Synthesis and Redox Behavior of Ruthenocene‐Terminated Oligoenes: Characteristic and Stable Two‐Electron Redox System and Lower Potential Shift of the Two‐Electron Oxidation Wave with Elongating Conjugation

Abstract Ruthenocene‐terminated butadienes and hexatrienes were prepared by the Wittig reaction of 3‐ruthenocenyl‐2‐propenals with ruthenocenylmethylphosphonium salts and the Mukaiyama coupling of the propenals, respectively. Cyclic voltammetry of these complexes indicated that they were involved in a stable two‐electron redox process.

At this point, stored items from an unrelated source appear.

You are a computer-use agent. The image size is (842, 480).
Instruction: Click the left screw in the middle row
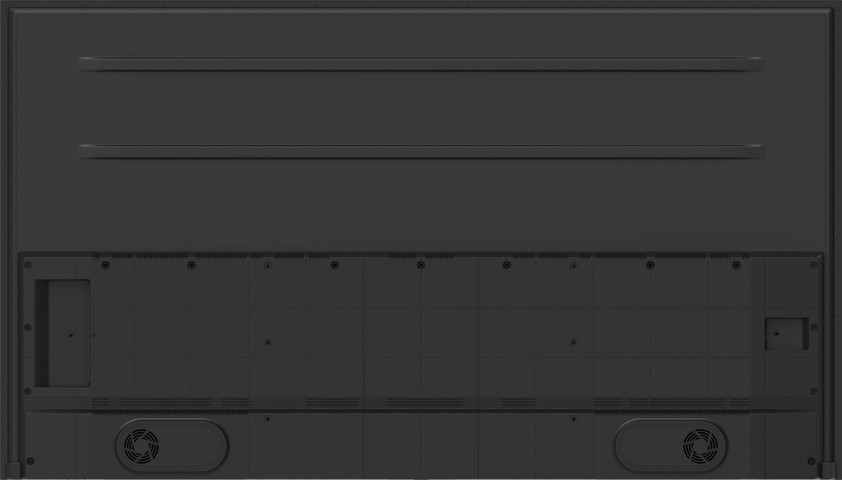[267, 342]
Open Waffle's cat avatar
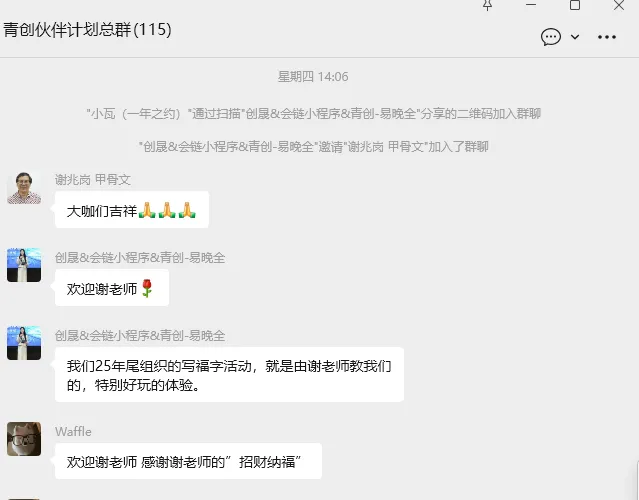 pyautogui.click(x=24, y=439)
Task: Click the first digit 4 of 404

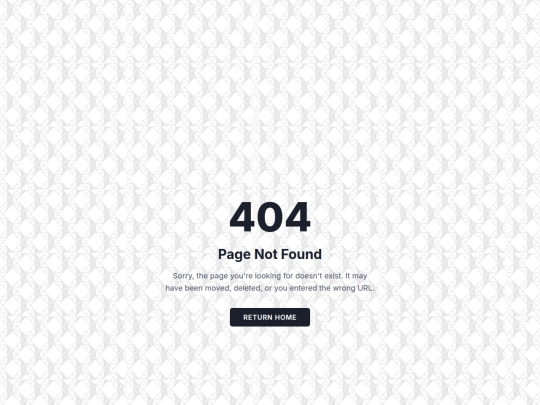Action: [x=242, y=217]
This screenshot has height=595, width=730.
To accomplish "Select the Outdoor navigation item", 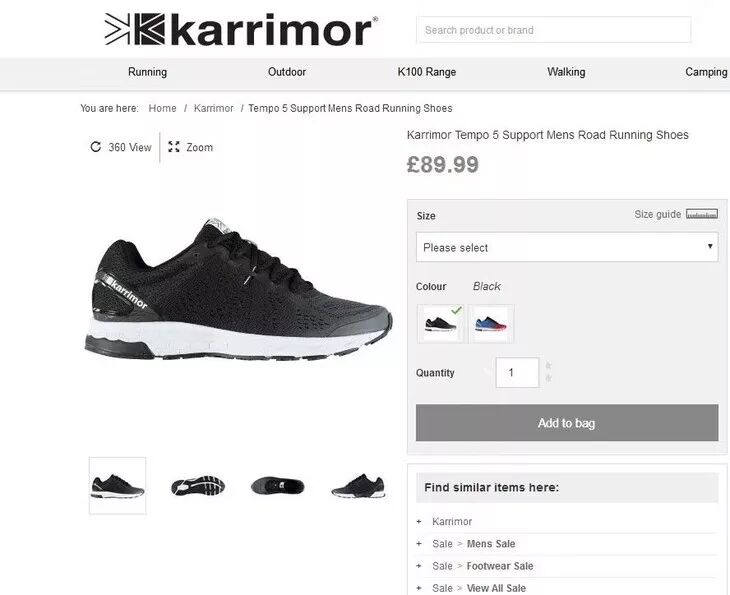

The oxidation potentials for ruthenocene‐terminated oligoenes shifted progressively to lower potential with the increasing CHCH units as follows: RcRc (0.32 V)>RcCHCHRc (+0.09 V)>Rc(CHCH) 2 Rc (−0.06 V)>Rc(CHCH) 3 Rc (−0.07 V), (Rc=ruthenocene). The tendency is in remarkable contrast to that in the successive one‐electron redox process. These complexes were chemically oxidized to give stable crystalline solids, whose structures were confirmed by NMR spectroscopy and X‐ray analysis to be oligoene analogues of a bis(fulvene) complex, for example, [(η 5 ‐C 5 Me 5 )Ru{μ 2 ‐η 6 :η 6 ‐C 5 H 4 CH(CHCH) n CHC 5 H 4 }Ru(η 5 ‐C 5 Me 5 )] 2+ ( n =1 or 2). The DFT calculation of the two‐electron‐oxidized species reproduced well the fulvene‐complex structure for the ruthenocene moieties. Since both the neutral and oxidized species are stable and chemically reversible, this redox system may be serviceable as a two‐electron version of the ferrocene one‐electron redox system.